## [What is expected]
All pictures are to be omitted while the lines starting at the line with "Click the trash delete icon in toolbar" and ending at the line with "Click 管系 icon in 布管(HVAC) group" in the material below are retyped exactly, both ends included.

## [The records]
══════
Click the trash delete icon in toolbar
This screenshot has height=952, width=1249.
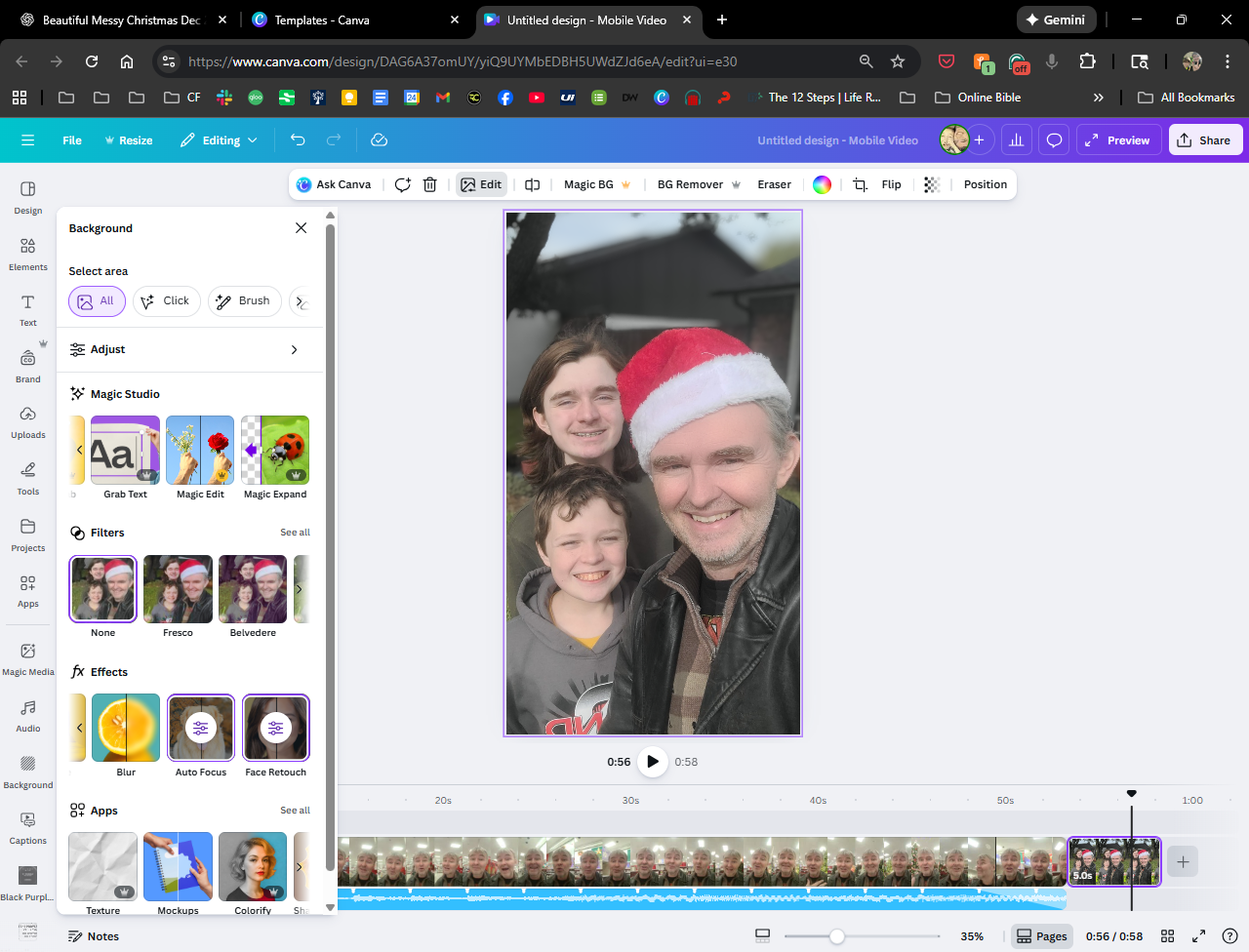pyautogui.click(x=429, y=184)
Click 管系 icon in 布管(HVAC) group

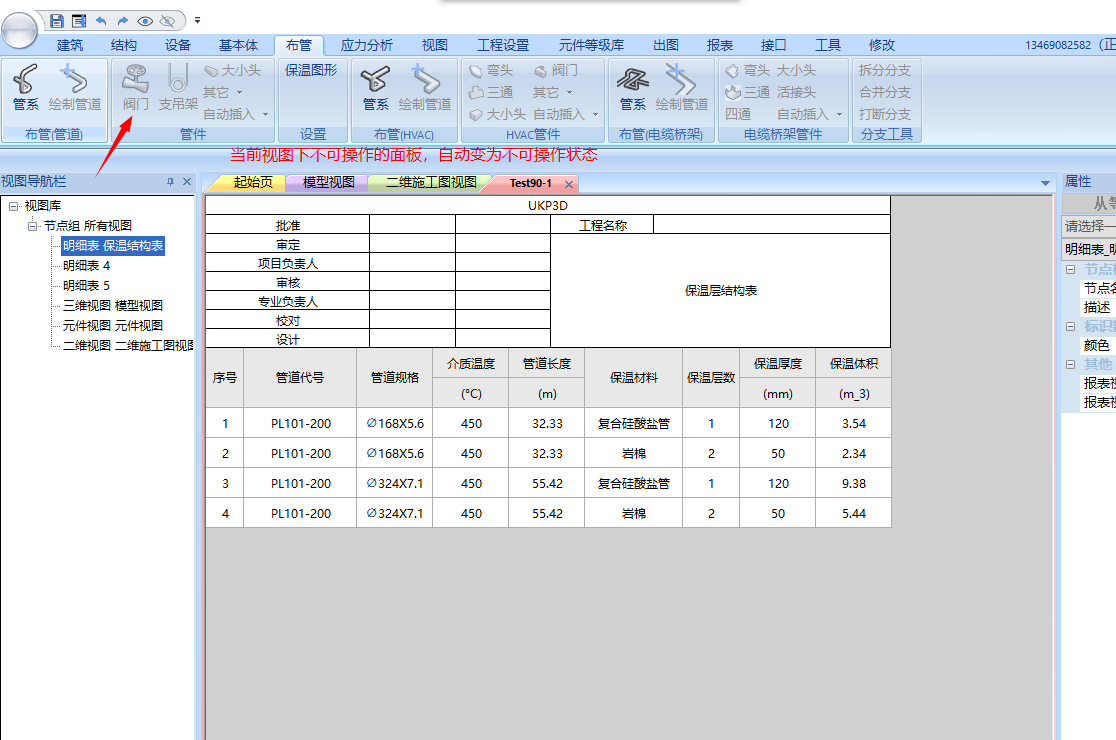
══════
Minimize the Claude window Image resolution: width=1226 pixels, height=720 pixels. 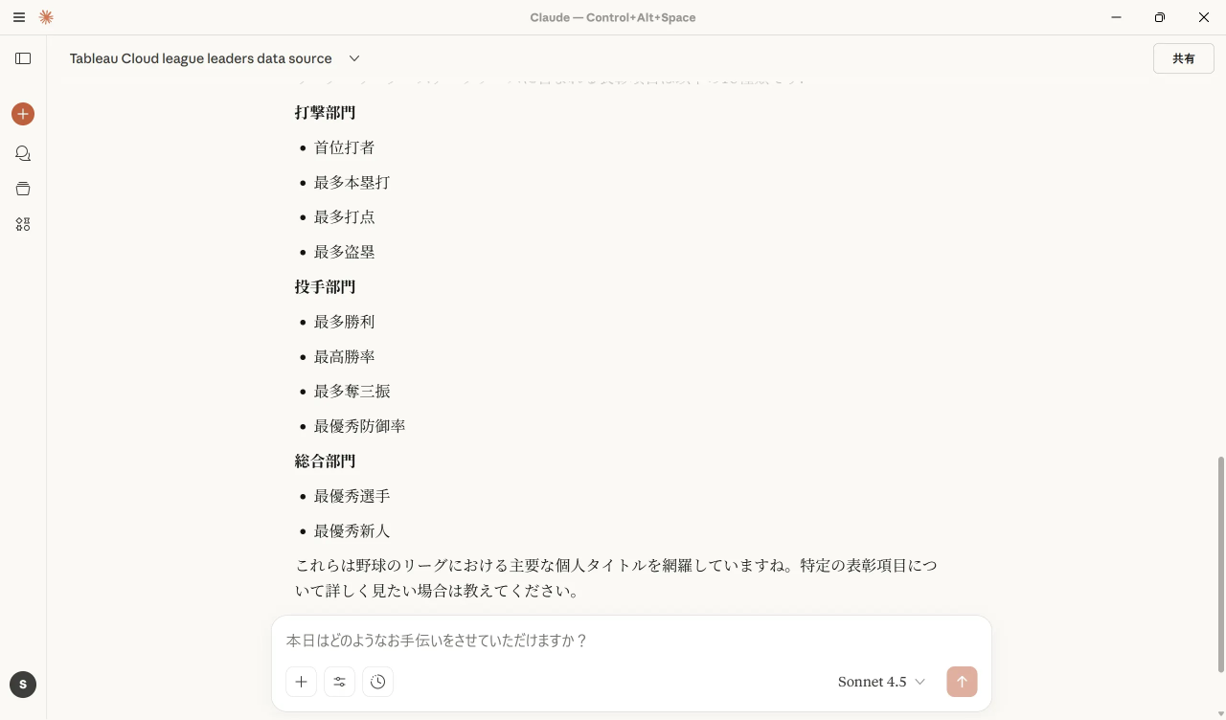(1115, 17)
══════
## [The answer]
Click the trash delete icon in toolbar
This screenshot has height=952, width=1249.
pyautogui.click(x=429, y=184)
Click 管系 icon in 布管(HVAC) group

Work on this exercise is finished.